Mangiferin mitigates neurological deficits and ferroptosis via NRF2/ARE pathway activation in cerebral ischemia-reperfusion rats.

INTRODUCTION: Ferroptosis is a newly described form of nonapoptotic, iron-dependent cell death that plays an essential role in the pathogenesis of ischemic stroke. Targeting ferroptosis may be an effective way to treat ischemic stroke. Mangiferin (MGF) is a natural polyphenol that has been shown to protect neurological function via multiple mechanisms. However, the mechanism by which MGF inhibits ferroptosis in stroke remains unclear.
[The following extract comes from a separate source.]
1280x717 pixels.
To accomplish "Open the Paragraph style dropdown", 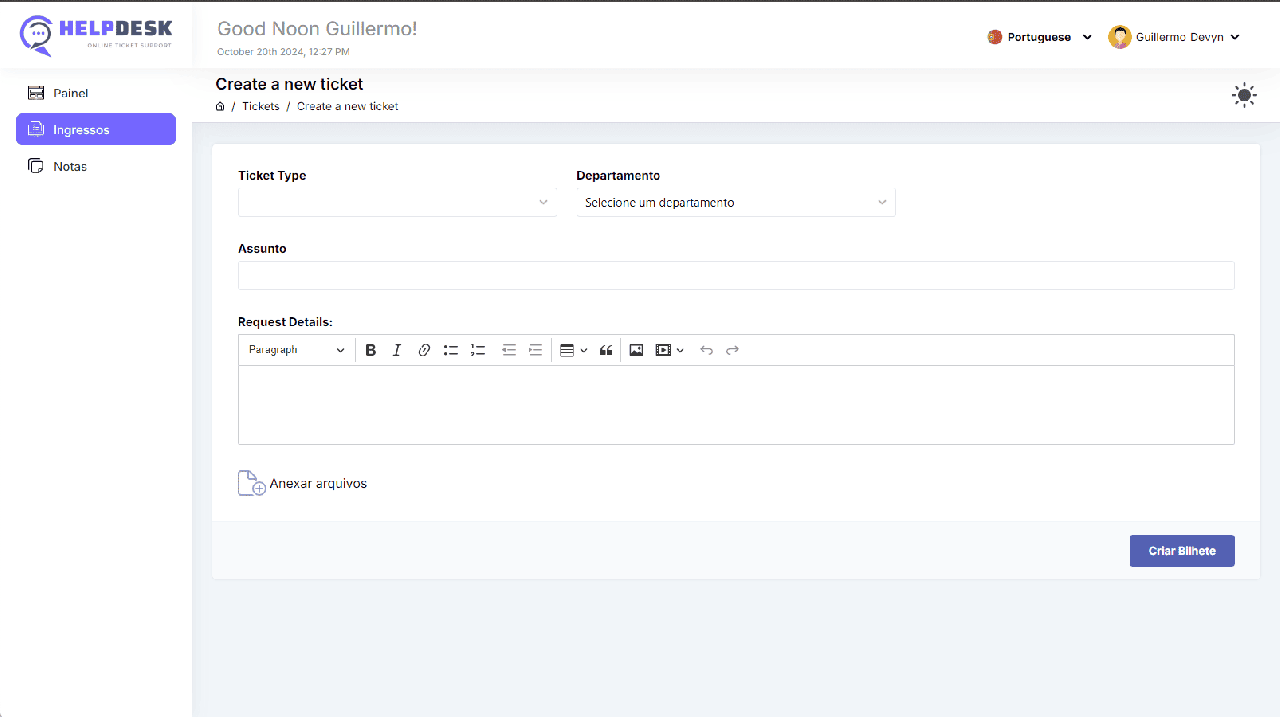I will (295, 349).
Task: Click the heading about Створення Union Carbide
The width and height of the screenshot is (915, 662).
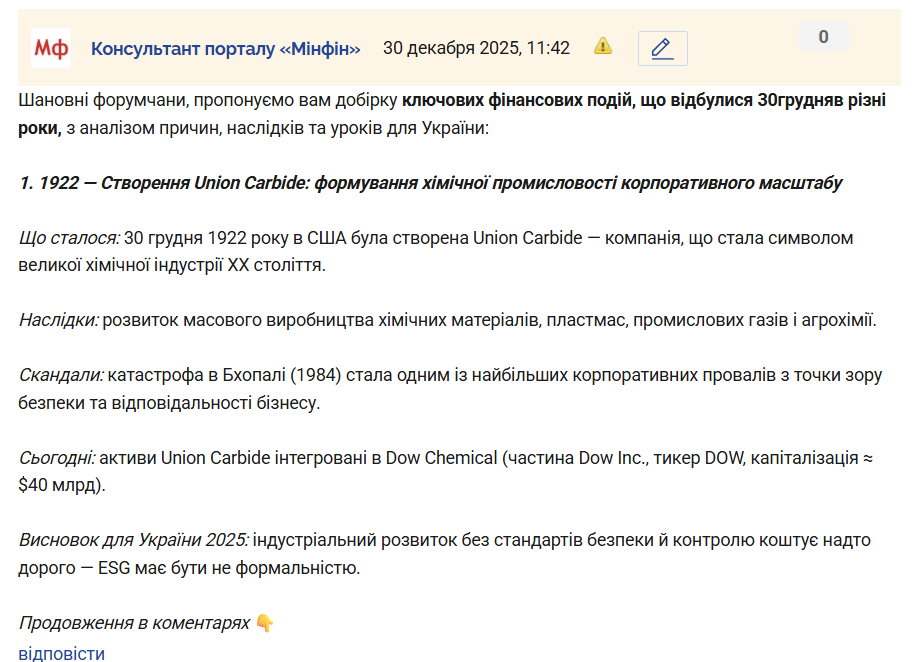Action: coord(430,183)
METHODS: An ischemic stroke rat model was established by middle cerebral artery occlusion. Neurological scoring, TTC staining, behavioral tests, Nissl staining, HE staining and immunochemistry were used to analyze the influences of MGF on neurological deficits, the infarct area, cognitive function, neuronal morphology, histopathological injury, and the morphology of microglia and astrocytes. Transmission electron microscopy and Perls' stain were used to evaluate the characteristics of ferroptosis. Western blotting was used to analyze the expression of NRF2, FTL, SLC7A11 and GPX4. ELISA was used to analyze the levels of cytokines, including IL-6, IL-1β and TNF-α, to evaluate neuroinflammation. Oxidative stress was evaluated by analyzing the levels of ROS, MDA, GSH, and SOD. RESULTS: MGF clearly improved the neurological function and learning and memory ability of stroke rats. MGF significantly decreased ROS and MDA and increased GSH, SOD. MGF significantly suppressed neuroinflammation by downregulating IL-6, IL-1β and TNF-α. Ferroptosis in stroke rats was significantly inhibited by MGF. MGF significantly increased the expression of NRF2, FTL, SLC7A11 and GPX4. The NRF2 inhibitor ML385 significantly reversed the effects of MGF on stroke rats. CONCLUSION: MGF protects neurological function and suppresses ferroptosis via activating NRF2/ARE pathway in ischemic stroke rats.